--- start of EXTRACTED RECORDS ---
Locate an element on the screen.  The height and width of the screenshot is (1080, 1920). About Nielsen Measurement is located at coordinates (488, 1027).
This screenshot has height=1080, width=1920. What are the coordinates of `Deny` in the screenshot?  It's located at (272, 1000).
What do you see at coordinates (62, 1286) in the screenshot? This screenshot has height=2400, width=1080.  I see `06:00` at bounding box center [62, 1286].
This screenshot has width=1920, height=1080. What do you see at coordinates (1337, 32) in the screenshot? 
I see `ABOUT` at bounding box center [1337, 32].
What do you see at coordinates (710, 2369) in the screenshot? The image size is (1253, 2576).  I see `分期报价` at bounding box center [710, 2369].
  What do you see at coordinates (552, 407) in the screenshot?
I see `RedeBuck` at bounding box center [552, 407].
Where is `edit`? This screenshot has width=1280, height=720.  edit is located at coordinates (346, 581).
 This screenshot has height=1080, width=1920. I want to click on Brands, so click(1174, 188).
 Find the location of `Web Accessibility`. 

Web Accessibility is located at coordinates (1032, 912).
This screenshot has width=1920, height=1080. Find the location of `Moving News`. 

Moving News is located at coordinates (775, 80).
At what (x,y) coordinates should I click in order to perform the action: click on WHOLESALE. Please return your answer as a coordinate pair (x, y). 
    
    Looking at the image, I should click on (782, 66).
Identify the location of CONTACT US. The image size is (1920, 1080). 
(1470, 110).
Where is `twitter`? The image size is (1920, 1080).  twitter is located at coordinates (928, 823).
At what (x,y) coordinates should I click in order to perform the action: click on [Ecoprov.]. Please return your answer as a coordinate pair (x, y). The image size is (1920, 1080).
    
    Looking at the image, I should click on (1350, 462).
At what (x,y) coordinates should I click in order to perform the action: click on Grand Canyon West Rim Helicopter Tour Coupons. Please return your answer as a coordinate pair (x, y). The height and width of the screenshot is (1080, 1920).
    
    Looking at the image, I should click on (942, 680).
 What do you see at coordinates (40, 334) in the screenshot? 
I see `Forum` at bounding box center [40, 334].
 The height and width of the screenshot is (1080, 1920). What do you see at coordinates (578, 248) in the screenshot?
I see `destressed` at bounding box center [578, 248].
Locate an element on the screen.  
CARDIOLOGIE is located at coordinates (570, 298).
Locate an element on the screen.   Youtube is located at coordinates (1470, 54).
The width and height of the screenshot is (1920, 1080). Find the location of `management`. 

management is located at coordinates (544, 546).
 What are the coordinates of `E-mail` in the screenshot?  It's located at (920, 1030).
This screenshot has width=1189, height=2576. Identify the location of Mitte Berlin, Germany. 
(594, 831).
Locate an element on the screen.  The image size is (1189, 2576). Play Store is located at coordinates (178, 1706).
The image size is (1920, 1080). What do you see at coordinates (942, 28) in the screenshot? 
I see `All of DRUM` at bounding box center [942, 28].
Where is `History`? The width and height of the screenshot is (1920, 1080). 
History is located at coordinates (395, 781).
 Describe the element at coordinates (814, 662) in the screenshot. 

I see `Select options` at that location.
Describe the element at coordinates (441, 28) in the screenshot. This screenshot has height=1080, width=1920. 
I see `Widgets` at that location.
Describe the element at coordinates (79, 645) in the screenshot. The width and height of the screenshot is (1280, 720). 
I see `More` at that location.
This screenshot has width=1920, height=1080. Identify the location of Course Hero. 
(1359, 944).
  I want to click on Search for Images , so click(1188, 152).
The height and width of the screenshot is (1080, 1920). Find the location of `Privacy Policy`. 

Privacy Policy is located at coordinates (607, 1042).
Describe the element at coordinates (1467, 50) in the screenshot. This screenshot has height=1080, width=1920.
--- end of EXTRACTED RECORDS ---
YOUR OBJECTIVE —
Rewrite the listing above, renaming every occurrence of "Describe the element" as "Name the item" and leaving everything else as it is.

RESPONSE TO THIS EXERCISE —
Locate an element on the screen.  The height and width of the screenshot is (1080, 1920). About Nielsen Measurement is located at coordinates (488, 1027).
This screenshot has height=1080, width=1920. What are the coordinates of `Deny` in the screenshot?  It's located at (272, 1000).
What do you see at coordinates (62, 1286) in the screenshot? This screenshot has height=2400, width=1080.  I see `06:00` at bounding box center [62, 1286].
This screenshot has width=1920, height=1080. What do you see at coordinates (1337, 32) in the screenshot? 
I see `ABOUT` at bounding box center [1337, 32].
What do you see at coordinates (710, 2369) in the screenshot? The image size is (1253, 2576).  I see `分期报价` at bounding box center [710, 2369].
  What do you see at coordinates (552, 407) in the screenshot?
I see `RedeBuck` at bounding box center [552, 407].
Where is `edit`? This screenshot has width=1280, height=720.  edit is located at coordinates (346, 581).
 This screenshot has height=1080, width=1920. I want to click on Brands, so click(1174, 188).
 Find the location of `Web Accessibility`. 

Web Accessibility is located at coordinates (1032, 912).
This screenshot has width=1920, height=1080. Find the location of `Moving News`. 

Moving News is located at coordinates (775, 80).
At what (x,y) coordinates should I click in order to perform the action: click on WHOLESALE. Please return your answer as a coordinate pair (x, y). 
    
    Looking at the image, I should click on (782, 66).
Identify the location of CONTACT US. The image size is (1920, 1080). 
(1470, 110).
Where is `twitter`? The image size is (1920, 1080).  twitter is located at coordinates (928, 823).
At what (x,y) coordinates should I click in order to perform the action: click on [Ecoprov.]. Please return your answer as a coordinate pair (x, y). The image size is (1920, 1080).
    
    Looking at the image, I should click on (1350, 462).
At what (x,y) coordinates should I click in order to perform the action: click on Grand Canyon West Rim Helicopter Tour Coupons. Please return your answer as a coordinate pair (x, y). The height and width of the screenshot is (1080, 1920).
    
    Looking at the image, I should click on (942, 680).
 What do you see at coordinates (40, 334) in the screenshot? 
I see `Forum` at bounding box center [40, 334].
 The height and width of the screenshot is (1080, 1920). What do you see at coordinates (578, 248) in the screenshot?
I see `destressed` at bounding box center [578, 248].
Locate an element on the screen.  
CARDIOLOGIE is located at coordinates (570, 298).
Locate an element on the screen.   Youtube is located at coordinates (1470, 54).
The width and height of the screenshot is (1920, 1080). Find the location of `management`. 

management is located at coordinates (544, 546).
 What are the coordinates of `E-mail` in the screenshot?  It's located at (920, 1030).
This screenshot has width=1189, height=2576. Identify the location of Mitte Berlin, Germany. 
(594, 831).
Locate an element on the screen.  The image size is (1189, 2576). Play Store is located at coordinates (178, 1706).
The image size is (1920, 1080). What do you see at coordinates (942, 28) in the screenshot? 
I see `All of DRUM` at bounding box center [942, 28].
Where is `History`? The width and height of the screenshot is (1920, 1080). 
History is located at coordinates (395, 781).
 Name the item at coordinates (814, 662) in the screenshot. 

I see `Select options` at that location.
Name the item at coordinates (441, 28) in the screenshot. This screenshot has height=1080, width=1920. 
I see `Widgets` at that location.
Name the item at coordinates (79, 645) in the screenshot. The width and height of the screenshot is (1280, 720). 
I see `More` at that location.
This screenshot has width=1920, height=1080. Identify the location of Course Hero. 
(1359, 944).
  I want to click on Search for Images , so click(1188, 152).
The height and width of the screenshot is (1080, 1920). Find the location of `Privacy Policy`. 

Privacy Policy is located at coordinates (607, 1042).
Name the item at coordinates (1467, 50) in the screenshot. This screenshot has height=1080, width=1920.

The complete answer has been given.